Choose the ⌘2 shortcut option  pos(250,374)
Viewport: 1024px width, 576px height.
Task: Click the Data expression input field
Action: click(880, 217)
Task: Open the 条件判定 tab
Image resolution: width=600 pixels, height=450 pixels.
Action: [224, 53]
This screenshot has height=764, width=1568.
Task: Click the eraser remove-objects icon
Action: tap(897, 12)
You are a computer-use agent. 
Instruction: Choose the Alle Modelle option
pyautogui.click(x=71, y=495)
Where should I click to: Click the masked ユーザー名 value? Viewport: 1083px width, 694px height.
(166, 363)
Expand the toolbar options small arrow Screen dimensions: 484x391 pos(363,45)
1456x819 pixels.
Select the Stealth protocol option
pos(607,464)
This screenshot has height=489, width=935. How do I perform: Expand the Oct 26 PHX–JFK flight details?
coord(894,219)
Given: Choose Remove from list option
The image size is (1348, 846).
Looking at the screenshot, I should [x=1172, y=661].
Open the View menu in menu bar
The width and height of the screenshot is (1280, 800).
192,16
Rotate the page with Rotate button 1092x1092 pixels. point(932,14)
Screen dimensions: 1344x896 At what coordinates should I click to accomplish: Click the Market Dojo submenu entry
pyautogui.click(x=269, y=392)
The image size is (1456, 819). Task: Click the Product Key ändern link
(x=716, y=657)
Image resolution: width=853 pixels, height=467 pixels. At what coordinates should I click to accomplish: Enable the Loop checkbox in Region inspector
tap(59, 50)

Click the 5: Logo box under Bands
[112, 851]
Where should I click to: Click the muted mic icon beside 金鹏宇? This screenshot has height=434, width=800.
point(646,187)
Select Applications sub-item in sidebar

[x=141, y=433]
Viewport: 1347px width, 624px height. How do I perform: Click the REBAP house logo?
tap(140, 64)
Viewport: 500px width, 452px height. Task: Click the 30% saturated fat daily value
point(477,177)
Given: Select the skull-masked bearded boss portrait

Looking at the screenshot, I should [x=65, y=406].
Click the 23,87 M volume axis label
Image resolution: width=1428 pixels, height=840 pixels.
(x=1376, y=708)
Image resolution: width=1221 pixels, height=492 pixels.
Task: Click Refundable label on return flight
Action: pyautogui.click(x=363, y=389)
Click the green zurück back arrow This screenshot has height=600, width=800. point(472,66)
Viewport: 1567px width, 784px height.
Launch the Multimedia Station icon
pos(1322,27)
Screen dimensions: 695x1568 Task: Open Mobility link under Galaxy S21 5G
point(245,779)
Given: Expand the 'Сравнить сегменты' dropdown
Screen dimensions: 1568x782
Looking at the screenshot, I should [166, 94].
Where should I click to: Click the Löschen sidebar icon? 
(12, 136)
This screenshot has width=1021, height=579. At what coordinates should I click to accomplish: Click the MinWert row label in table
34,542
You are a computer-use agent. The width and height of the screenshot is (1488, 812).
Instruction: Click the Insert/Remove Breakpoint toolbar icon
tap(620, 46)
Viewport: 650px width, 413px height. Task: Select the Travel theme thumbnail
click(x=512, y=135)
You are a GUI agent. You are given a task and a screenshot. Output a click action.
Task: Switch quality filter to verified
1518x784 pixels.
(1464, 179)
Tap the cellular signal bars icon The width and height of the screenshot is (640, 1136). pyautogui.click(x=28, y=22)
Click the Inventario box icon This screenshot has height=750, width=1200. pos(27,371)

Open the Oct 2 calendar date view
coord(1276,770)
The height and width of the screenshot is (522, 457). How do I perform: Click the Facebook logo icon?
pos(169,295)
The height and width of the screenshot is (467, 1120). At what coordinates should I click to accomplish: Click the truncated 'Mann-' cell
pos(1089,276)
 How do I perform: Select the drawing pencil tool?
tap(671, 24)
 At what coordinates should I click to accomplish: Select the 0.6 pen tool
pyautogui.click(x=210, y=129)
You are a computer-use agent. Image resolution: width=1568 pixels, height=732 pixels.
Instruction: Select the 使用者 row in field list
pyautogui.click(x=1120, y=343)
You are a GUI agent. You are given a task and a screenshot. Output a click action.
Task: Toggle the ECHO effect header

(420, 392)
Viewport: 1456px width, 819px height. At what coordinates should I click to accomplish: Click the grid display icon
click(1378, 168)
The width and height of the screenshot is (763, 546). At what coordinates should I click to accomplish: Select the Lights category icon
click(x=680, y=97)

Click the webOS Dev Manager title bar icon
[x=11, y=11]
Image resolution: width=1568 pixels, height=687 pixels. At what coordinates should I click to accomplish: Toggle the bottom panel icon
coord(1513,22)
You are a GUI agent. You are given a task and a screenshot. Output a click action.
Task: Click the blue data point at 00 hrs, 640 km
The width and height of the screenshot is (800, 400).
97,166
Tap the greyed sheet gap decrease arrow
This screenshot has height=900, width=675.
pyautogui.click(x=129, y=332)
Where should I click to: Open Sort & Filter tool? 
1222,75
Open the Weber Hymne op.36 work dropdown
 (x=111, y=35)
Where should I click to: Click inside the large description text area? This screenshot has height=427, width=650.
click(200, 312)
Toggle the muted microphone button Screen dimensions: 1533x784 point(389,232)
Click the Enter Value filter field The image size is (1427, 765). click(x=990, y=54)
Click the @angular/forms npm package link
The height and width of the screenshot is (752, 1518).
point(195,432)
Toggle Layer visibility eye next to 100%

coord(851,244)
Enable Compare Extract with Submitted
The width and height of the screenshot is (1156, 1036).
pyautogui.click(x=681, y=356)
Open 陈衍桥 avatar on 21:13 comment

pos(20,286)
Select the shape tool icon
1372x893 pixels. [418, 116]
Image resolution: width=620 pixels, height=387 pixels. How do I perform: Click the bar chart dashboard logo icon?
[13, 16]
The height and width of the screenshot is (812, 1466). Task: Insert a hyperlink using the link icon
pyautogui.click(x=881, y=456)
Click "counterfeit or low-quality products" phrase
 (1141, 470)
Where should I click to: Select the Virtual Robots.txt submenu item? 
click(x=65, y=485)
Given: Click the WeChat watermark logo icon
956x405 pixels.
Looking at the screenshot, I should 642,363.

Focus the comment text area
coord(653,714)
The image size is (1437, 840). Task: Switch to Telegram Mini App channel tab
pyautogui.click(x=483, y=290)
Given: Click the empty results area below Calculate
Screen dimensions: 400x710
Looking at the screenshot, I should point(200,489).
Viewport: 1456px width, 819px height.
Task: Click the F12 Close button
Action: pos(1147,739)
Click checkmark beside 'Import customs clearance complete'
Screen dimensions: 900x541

*Short exercise*. Please convert every line of the items above into a JSON list of strings, one string per line, leaving out blank lines.

*The output*.
[
  "Choose the ⌘2 shortcut option  pos(250,374)",
  "Viewport: 1024px width, 576px height.",
  "Task: Click the Data expression input field",
  "Action: click(880, 217)",
  "Task: Open the 条件判定 tab",
  "Image resolution: width=600 pixels, height=450 pixels.",
  "Action: [224, 53]",
  "This screenshot has height=764, width=1568.",
  "Task: Click the eraser remove-objects icon",
  "Action: tap(897, 12)",
  "You are a computer-use agent. ",
  "Instruction: Choose the Alle Modelle option",
  "pyautogui.click(x=71, y=495)",
  "Where should I click to: Click the masked ユーザー名 value? Viewport: 1083px width, 694px height.",
  "(166, 363)",
  "Expand the toolbar options small arrow Screen dimensions: 484x391 pos(363,45)",
  "1456x819 pixels.",
  "Select the Stealth protocol option",
  "pos(607,464)",
  "This screenshot has height=489, width=935. How do I perform: Expand the Oct 26 PHX–JFK flight details?",
  "coord(894,219)",
  "Given: Choose Remove from list option",
  "The image size is (1348, 846).",
  "Looking at the screenshot, I should [x=1172, y=661].",
  "Open the View menu in menu bar",
  "The width and height of the screenshot is (1280, 800).",
  "192,16",
  "Rotate the page with Rotate button 1092x1092 pixels. point(932,14)",
  "Screen dimensions: 1344x896 At what coordinates should I click to accomplish: Click the Market Dojo submenu entry",
  "pyautogui.click(x=269, y=392)",
  "The image size is (1456, 819). Task: Click the Product Key ändern link",
  "(x=716, y=657)",
  "Image resolution: width=853 pixels, height=467 pixels. At what coordinates should I click to accomplish: Enable the Loop checkbox in Region inspector",
  "tap(59, 50)",
  "Click the 5: Logo box under Bands",
  "[112, 851]",
  "Where should I click to: Click the muted mic icon beside 金鹏宇? This screenshot has height=434, width=800.",
  "point(646,187)",
  "Select Applications sub-item in sidebar",
  "[x=141, y=433]",
  "Viewport: 1347px width, 624px height. How do I perform: Click the REBAP house logo?",
  "tap(140, 64)",
  "Viewport: 500px width, 452px height. Task: Click the 30% saturated fat daily value",
  "point(477,177)",
  "Given: Select the skull-masked bearded boss portrait",
  "Looking at the screenshot, I should [x=65, y=406].",
  "Click the 23,87 M volume axis label",
  "Image resolution: width=1428 pixels, height=840 pixels.",
  "(x=1376, y=708)",
  "Image resolution: width=1221 pixels, height=492 pixels.",
  "Task: Click Refundable label on return flight",
  "Action: pyautogui.click(x=363, y=389)",
  "Click the green zurück back arrow This screenshot has height=600, width=800. point(472,66)",
  "Viewport: 1567px width, 784px height.",
  "Launch the Multimedia Station icon",
  "pos(1322,27)",
  "Screen dimensions: 695x1568 Task: Open Mobility link under Galaxy S21 5G",
  "point(245,779)",
  "Given: Expand the 'Сравнить сегменты' dropdown",
  "Screen dimensions: 1568x782",
  "Looking at the screenshot, I should [166, 94].",
  "Where should I click to: Click the Löschen sidebar icon? ",
  "(12, 136)",
  "This screenshot has width=1021, height=579. At what coordinates should I click to accomplish: Click the MinWert row label in table",
  "34,542",
  "You are a computer-use agent. The width and height of the screenshot is (1488, 812).",
  "Instruction: Click the Insert/Remove Breakpoint toolbar icon",
  "tap(620, 46)",
  "Viewport: 650px width, 413px height. Task: Select the Travel theme thumbnail",
  "click(x=512, y=135)",
  "You are a GUI agent. You are given a task and a screenshot. Output a click action.",
  "Task: Switch quality filter to verified",
  "1518x784 pixels.",
  "(1464, 179)",
  "Tap the cellular signal bars icon The width and height of the screenshot is (640, 1136). pyautogui.click(x=28, y=22)",
  "Click the Inventario box icon This screenshot has height=750, width=1200. pos(27,371)",
  "Open the Oct 2 calendar date view",
  "coord(1276,770)",
  "The height and width of the screenshot is (522, 457). How do I perform: Click the Facebook logo icon?",
  "pos(169,295)",
  "The height and width of the screenshot is (467, 1120). At what coordinates should I click to accomplish: Click the truncated 'Mann-' cell",
  "pos(1089,276)",
  " How do I perform: Select the drawing pencil tool?",
  "tap(671, 24)",
  " At what coordinates should I click to accomplish: Select the 0.6 pen tool",
  "pyautogui.click(x=210, y=129)",
  "You are a computer-use agent. Image resolution: width=1568 pixels, height=732 pixels.",
  "Instruction: Select the 使用者 row in field list",
  "pyautogui.click(x=1120, y=343)",
  "You are a GUI agent. You are given a task and a screenshot. Output a click action.",
  "Task: Toggle the ECHO effect header",
  "(420, 392)",
  "Viewport: 1456px width, 819px height. At what coordinates should I click to accomplish: Click the grid display icon",
  "click(1378, 168)",
  "The width and height of the screenshot is (763, 546). At what coordinates should I click to accomplish: Select the Lights category icon",
  "click(x=680, y=97)",
  "Click the webOS Dev Manager title bar icon",
  "[x=11, y=11]",
  "Image resolution: width=1568 pixels, height=687 pixels. At what coordinates should I click to accomplish: Toggle the bottom panel icon",
  "coord(1513,22)",
  "You are a GUI agent. You are given a task and a screenshot. Output a click action.",
  "Task: Click the blue data point at 00 hrs, 640 km",
  "The width and height of the screenshot is (800, 400).",
  "97,166",
  "Tap the greyed sheet gap decrease arrow",
  "This screenshot has height=900, width=675.",
  "pyautogui.click(x=129, y=332)",
  "Where should I click to: Open Sort & Filter tool? ",
  "1222,75",
  "Open the Weber Hymne op.36 work dropdown",
  " (x=111, y=35)",
  "Where should I click to: Click inside the large description text area? This screenshot has height=427, width=650.",
  "click(200, 312)",
  "Toggle the muted microphone button Screen dimensions: 1533x784 point(389,232)",
  "Click the Enter Value filter field The image size is (1427, 765). click(x=990, y=54)",
  "Click the @angular/forms npm package link",
  "The height and width of the screenshot is (752, 1518).",
  "point(195,432)",
  "Toggle Layer visibility eye next to 100%",
  "coord(851,244)",
  "Enable Compare Extract with Submitted",
  "The width and height of the screenshot is (1156, 1036).",
  "pyautogui.click(x=681, y=356)",
  "Open 陈衍桥 avatar on 21:13 comment",
  "pos(20,286)",
  "Select the shape tool icon",
  "1372x893 pixels. [418, 116]",
  "Image resolution: width=620 pixels, height=387 pixels. How do I perform: Click the bar chart dashboard logo icon?",
  "[13, 16]",
  "The height and width of the screenshot is (812, 1466). Task: Insert a hyperlink using the link icon",
  "pyautogui.click(x=881, y=456)",
  "Click \"counterfeit or low-quality products\" phrase",
  " (1141, 470)",
  "Where should I click to: Select the Virtual Robots.txt submenu item? ",
  "click(x=65, y=485)",
  "Given: Click the WeChat watermark logo icon",
  "956x405 pixels.",
  "Looking at the screenshot, I should 642,363.",
  "Focus the comment text area",
  "coord(653,714)",
  "The image size is (1437, 840). Task: Switch to Telegram Mini App channel tab",
  "pyautogui.click(x=483, y=290)",
  "Given: Click the empty results area below Calculate",
  "Screen dimensions: 400x710",
  "Looking at the screenshot, I should point(200,489).",
  "Viewport: 1456px width, 819px height.",
  "Task: Click the F12 Close button",
  "Action: pos(1147,739)",
  "Click checkmark beside 'Import customs clearance complete'",
  "Screen dimensions: 900x541"
]